4) dry granulate: regulate boiling drier inlet temperature 55-60 DEG C, wet granular is placed in boiling drier and carries out drying, be dried to moisture < 3.6%, by 18 order granulate in granule oscillating granulator after drying;

5) always mix: the vanillin of the dry granule after granulate and prescription amount is joined in three-dimensional motion mixer, motor rotation frequency 200r/min is set, open mixer and mix 10 minutes;

6) pack: granule is joined particles packing machine intermediate package, control content uniformity and meet inner quality standard.
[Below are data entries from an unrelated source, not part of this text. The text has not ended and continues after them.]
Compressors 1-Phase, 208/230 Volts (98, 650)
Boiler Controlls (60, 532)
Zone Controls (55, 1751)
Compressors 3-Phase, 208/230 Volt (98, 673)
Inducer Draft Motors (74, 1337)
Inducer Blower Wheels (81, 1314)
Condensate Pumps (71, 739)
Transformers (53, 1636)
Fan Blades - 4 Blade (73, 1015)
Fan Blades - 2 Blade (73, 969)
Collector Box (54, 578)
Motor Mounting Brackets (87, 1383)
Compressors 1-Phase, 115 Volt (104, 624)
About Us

5. antipyretic-antalgic anti-inflammatory agent aspirin composition dry suspension according to claim 1, it is characterized in that, the preparation method of the crystal of described aspirin comprises the following steps:

Get aspirin crude drug, the volume adding 30 DEG C is that in the mixed solvent of the ethanol of aspirin weight 8 times, cyclohexane extraction, N-methylacetamide, ethanol, cyclohexane extraction, N-methylacetamide volume ratio are 3:1:1, obtain solution; Then in the horizontal direction of the liquid level of gained solution, apply the stationary magnetic field that magnetic field intensity is 0.9T, and under the condition of this stationary magnetic field, drip volume in solution be aspirin weight 10 times of deionized waters; After being added dropwise to complete, be cooled to-10 DEG C, leave standstill 3 hours, filter, washing, vacuum drying, obtains described aspirin crystal.